Discussion in 'Anything goes' started by Bubbler, Jun 2, 2012.

  1. Stitch

    Stitch Active Member

    Does anyone remember Amerika?
     
  2. Bubbler

    Bubbler Well-Known Member

    I remember that after-show, or I remember that aftermath of it, and I remember Sagan's comments were newsworthy.

    What we didn't know was that our fears were very real and very justified. As mentioned earlier here, the Soviets came within a whisker of accidentally launching nukes in 1983. When I saw a documentary on that nearly 25 years later, it sent a chill up my spine. We really were THAT close.

    The Day After was a REALLY BIG DEAL when it aired. One of the last great moments of network television before cable really took hold.
     
  3. Armchair_QB

    Armchair_QB Well-Known Member

    "This is Lawrence, Kansas. Is there anybody out there? Anybody at all?"

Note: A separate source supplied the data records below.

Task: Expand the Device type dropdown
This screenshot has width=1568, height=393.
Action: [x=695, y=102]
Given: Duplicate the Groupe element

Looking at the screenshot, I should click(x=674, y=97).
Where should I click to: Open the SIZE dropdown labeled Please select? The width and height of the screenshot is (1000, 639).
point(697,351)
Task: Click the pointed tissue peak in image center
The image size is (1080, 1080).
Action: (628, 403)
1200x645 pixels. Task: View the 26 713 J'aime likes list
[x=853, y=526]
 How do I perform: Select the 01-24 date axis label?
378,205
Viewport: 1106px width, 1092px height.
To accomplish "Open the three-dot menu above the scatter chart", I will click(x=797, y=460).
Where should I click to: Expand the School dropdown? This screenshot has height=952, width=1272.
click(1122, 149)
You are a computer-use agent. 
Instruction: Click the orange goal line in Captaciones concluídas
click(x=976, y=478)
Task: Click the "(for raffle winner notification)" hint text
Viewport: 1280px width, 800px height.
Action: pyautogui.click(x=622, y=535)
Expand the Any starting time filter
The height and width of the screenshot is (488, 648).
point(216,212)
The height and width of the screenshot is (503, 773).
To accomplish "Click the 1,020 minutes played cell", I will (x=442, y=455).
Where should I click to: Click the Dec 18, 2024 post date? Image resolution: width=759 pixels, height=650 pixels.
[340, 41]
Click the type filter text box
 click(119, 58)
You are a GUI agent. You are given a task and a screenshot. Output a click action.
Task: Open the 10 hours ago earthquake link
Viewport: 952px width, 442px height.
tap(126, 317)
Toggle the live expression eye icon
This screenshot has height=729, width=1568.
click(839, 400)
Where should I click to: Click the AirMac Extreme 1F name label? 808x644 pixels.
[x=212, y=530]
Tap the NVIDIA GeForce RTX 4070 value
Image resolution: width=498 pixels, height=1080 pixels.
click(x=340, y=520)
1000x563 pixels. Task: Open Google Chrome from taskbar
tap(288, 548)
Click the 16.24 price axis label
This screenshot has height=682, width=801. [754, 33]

    As a high schooler it creeped me out too.
     
  4. TowelWaver

    TowelWaver Well-Known Member

    As it happens, Barry Corbin's character of General Beringer was based on a real person, General Hartinger who was commander of NORAD at the time. My dad was in the Air Force and worked for him prior to that, when he was commander of Bergstrom AFB in Austin. From all the stories I've heard, the real general was every bit as much of a character as portrayed in the movie, and then some.
     
  5. Dyno

    Dyno Well-Known Member

    On the first school day after "The Day After" aired, my friend Susan and I overheard another classmate, Holly, tell her friend that she was now extra scared of a nuclear war and that she didn't want to die a virgin (I think we were in 9th grade.). So now, nuclear war and the loss of one's virginity are connected in my head.
     
  6. Mystery Meat II

    Mystery Meat II Well-Known Member

    Did anyone tell her about the ICBM in their pants and what she has to do to prevent it from exploding all over the place?
     
  7. DanOregon

    DanOregon Well-Known Member

    I remember the night it aired - Nov. 20, 1983, might have been one of the last huge nights in Broadcast history in that The Day After was airing on ABC (100 million viewers alone), NBC had a Kennedy mini-series starring Martin Sheen and I think CBS was premiering a feature movie for the first time on TV.
    What freaked me out the most - considering all of the talk about the airing of the movie ahead of time - was our cable went out about 10 minutes in. I figured we were goners for sure.
     
  8. Ace

    Ace Well-Known Member

    I don't get the Jonesing for Ally Sheedy. She has a crooked tooth.
     
  9. Batman

    Batman Well-Known Member

    I was 7 when "The Day After" aired. My parents wouldn't let me watch it. They made me go to bed at 7 p.m., and it was still light outside.
    Finally watched it about 30 years later when it was randomly aired on SyFy some Saturday night. It seemed pretty realistic in the depiction of the aftermath -- showing that not everyone would die in the immediate strike, like you're ingrained to think -- but I wasn't overly creeped out by it. Not sure what I would have thought as a 7-year-old who had already seen the original "Friday the 13th" and "Halloween" movies.
     
  10. Batman

    Batman Well-Known Member

    Does anyone remember an HBO movie from the early 1990s called "By Dawn's Early Light"?
    It was in the vein of "The Day After," in that it depicted the aftermath of the start of a nuclear war, but focused on a B-52 crew heading to Russia to drop bombs in a secondary strike and some drama on Air Force One after the Secretary of the Interior (as the last cabinet member alive and available) becomes president.
    It wasn't a bad flick. Probably saw it 100 times when it was in heavy rotation after it first aired, and then not since about 1992.
     
  11. pressmurphy

    pressmurphy Member

    I saw it maybe a week after seeing "Fail-Safe" for the first time. Not a bad twinbill.
     
  12. Batman

    Batman Well-Known Member

    Ooh, good pull. The original "Fail-Safe" is one my all-time favorites. Incredible tension, all leading up to an inevitable ending.